完成以上的修改后,就可以开始训练模型了。虽然只有一张GPU,还是建议使用分布式的训练方法,因为分布式训练方法才有--validate参数,可以在每个epoch跑完后看到模型此时的mAP。

%cd /content/mmdetection
!CUDA_VISIBLE_DEVICES=0 ./tools/dist_train.sh configs/faster_rcnn_r101_fpn_1x.py 1 --validate

训练开始后会先输出faster_rcnn_r101_fpn_1x.py中的配置,每训练一个epoch会输出一次mAP,效果如下:

2019-12-19 05:01:42,257 - INFO - load model from: torchvision://resnet101
2019-12-19 05:01:42,782 - WARNING - The model and loaded state dict do not match exactly
unexpected key in source state_dict: fc.weight, fc.bias
    
2019-12-19 05:01:50,571 - INFO - Start running, host: root@ad882785deec, work_dir: /content/mmdetection/work_dirs/faster_rcnn_r101_fpn_1x/hzdtc
2019-12-19 05:01:50,571 - INFO - workflow: [('train', 1)], max: 20 epochs
2019-12-19 05:04:06,393 - INFO - Epoch [1][100/779]	lr: 0.00931, eta: 5:50:24, time: 1.358, data_time: 0.035, memory: 13119, loss_rpn_cls: 0.1735, loss_rpn_bbox: 0.0350, loss_cls: 0.3752, acc: 90.8566, loss_bbox: 0.1861, loss: 0.7698
2019-12-19 05:06:19,575 - INFO - Epoch [1][200/779]	lr: 0.01197, eta: 5:44:45, time: 1.332, data_time: 0.014, memory: 13119, loss_rpn_cls: 0.0913, loss_rpn_bbox: 0.0369, loss_cls: 0.3376, acc: 89.8496, loss_bbox: 0.2308, loss: 0.6967
2019-12-19 05:08:32,287 - INFO - Epoch [1][300/779]	lr: 0.01464, eta: 5:41:00, time: 1.327, data_time: 0.014, memory: 13119, loss_rpn_cls: 0.0504, loss_rpn_bbox: 0.0313, loss_cls: 0.3012, acc: 89.9437, loss_bbox: 0.2278, loss: 0.6106
2019-12-19 05:10:44,460 - INFO - Epoch [1][400/779]	lr: 0.01731, eta: 5:37:40, time: 1.322, data_time: 0.014, memory: 13119, loss_rpn_cls: 0.0474, loss_rpn_bbox: 0.0313, loss_cls: 0.2860, acc: 90.3688, loss_bbox: 0.2042, loss: 0.5689
2019-12-19 05:12:56,712 - INFO - Epoch [1][500/779]	lr: 0.01997, eta: 5:34:50, time: 1.323, data_time: 0.014, memory: 13119, loss_rpn_cls: 0.0533, loss_rpn_bbox: 0.0311, loss_cls: 0.2851, acc: 90.4473, loss_bbox: 0.1882, loss: 0.5577
2019-12-19 05:15:09,968 - INFO - Epoch [1][600/779]	lr: 0.02000, eta: 5:32:38, time: 1.333, data_time: 0.014, memory: 13119, loss_rpn_cls: 0.0441, loss_rpn_bbox: 0.0287, loss_cls: 0.2779, acc: 90.5734, loss_bbox: 0.1895, loss: 0.5403
2019-12-19 05:17:22,536 - INFO - Epoch [1][700/779]	lr: 0.02000, eta: 5:30:10, time: 1.326, data_time: 0.014, memory: 13119, loss_rpn_cls: 0.0372, loss_rpn_bbox: 0.0275, loss_cls: 0.2568, acc: 91.1914, loss_bbox: 0.1738, loss: 0.4953
terminal width is too small (0), please consider widen the terminal for better progressbar visualization
[>>>>>>>>>>] 433/433, 6.8 task/s, elapsed: 64s, ETA:     0s
    
+-----------+------+-------+--------+-----------+-------+
| class     | gts  | dets  | recall | precision | ap    |
+-----------+------+-------+--------+-----------+-------+
| bicycle   | 52   | 1109  | 0.673  | 0.032     | 0.222 |
| bus       | 175  | 3312  | 0.731  | 0.039     | 0.249 |
| car       | 1820 | 12465 | 0.902  | 0.136     | 0.755 |
| motorbike | 101  | 2383  | 0.901  | 0.039     | 0.463 |
| person    | 853  | 10286 | 0.884  | 0.075     | 0.617 |
+-----------+------+-------+--------+-----------+-------+
| mAP       |      |       |        |           | 0.461 |
+-----------+------+-------+--------+-----------+-------+
2019-12-19 05:20:13,279 - INFO - Epoch [1][779/779]	lr: 0.02000, mAP: 0.4612

等模型训练完毕,可以用自带的日志分析功能对模型的训练过程进行可视化。本实验只是看一下模型的mAP和loss的变化,效果如下。

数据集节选
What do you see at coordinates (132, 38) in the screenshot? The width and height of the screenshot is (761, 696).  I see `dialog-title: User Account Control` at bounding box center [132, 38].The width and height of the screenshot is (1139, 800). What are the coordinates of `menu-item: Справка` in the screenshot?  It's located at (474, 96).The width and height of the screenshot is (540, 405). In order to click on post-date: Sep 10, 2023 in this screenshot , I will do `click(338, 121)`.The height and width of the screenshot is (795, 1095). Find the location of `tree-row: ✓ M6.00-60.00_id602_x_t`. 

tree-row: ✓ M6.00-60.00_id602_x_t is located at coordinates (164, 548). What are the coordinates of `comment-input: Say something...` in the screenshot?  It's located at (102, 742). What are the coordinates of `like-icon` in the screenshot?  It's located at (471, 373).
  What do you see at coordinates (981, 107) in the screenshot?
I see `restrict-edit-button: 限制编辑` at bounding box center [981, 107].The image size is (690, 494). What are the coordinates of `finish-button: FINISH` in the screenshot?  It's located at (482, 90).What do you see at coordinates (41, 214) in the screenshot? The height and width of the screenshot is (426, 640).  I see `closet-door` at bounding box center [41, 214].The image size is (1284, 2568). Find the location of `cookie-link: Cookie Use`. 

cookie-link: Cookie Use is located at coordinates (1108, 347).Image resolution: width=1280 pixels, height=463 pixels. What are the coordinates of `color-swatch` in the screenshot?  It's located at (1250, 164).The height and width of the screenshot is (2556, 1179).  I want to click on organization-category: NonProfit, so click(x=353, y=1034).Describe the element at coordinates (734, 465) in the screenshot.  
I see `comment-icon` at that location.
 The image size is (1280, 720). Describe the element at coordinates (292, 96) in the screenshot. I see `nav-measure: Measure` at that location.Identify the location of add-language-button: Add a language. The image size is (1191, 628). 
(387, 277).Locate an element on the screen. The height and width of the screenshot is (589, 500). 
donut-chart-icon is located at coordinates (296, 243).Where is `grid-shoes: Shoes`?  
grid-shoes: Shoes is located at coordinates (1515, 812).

* 任务清单
1. 在这篇mmdetection训练说明里,作者为什么在只有一张GPU时仍建议使用分布式训练方法?
2. 接着这篇mmdetection训练说明的最后一句往下续写。

* 任务解答
1. 因为只有分布式训练方法才有--validate参数,能在每个epoch跑完后看到模型此时的mAP。

2.
%cd /content/mmdetection
!python tools/analyze_logs.py plot_curve ./work_dirs/faster_rcnn_r101_fpn_1x/hzdtc/20191219_050150.log.json --keys mAP --legend mAP --out mAP.jpg
!python tools/analyze_logs.py plot_curve ./work_dirs/faster_rcnn_r101_fpn_1x/hzdtc/20191219_050150.log.json --keys loss --legend loss --out loss.jpg

输出如下:

/content/mmdetection
plot curve of ./work_dirs/faster_rcnn_r101_fpn_1x/hzdtc/20191219_050150.log.json, metric is mAP
save curve to: mAP.jpg
plot curve of ./work_dirs/faster_rcnn_r101_fpn_1x/hzdtc/20191219_050150.log.json, metric is loss
save curve to: loss.jpg

colab没有图形界面,因此这里图片显示不出来。我是通过把图片输出为.jpg格式的文件,再用PIL模块显示图片。可能还有更好的方法,但是我不会。

from PIL import Image
mAP = Image.open('mAP.jpg')
mAP
loss = Image.open('loss.jpg')
loss

这里图片就不放出来了,你们要是自己跑的话是可以看得见的。到这里就结束了。希望对大家有所帮助吧。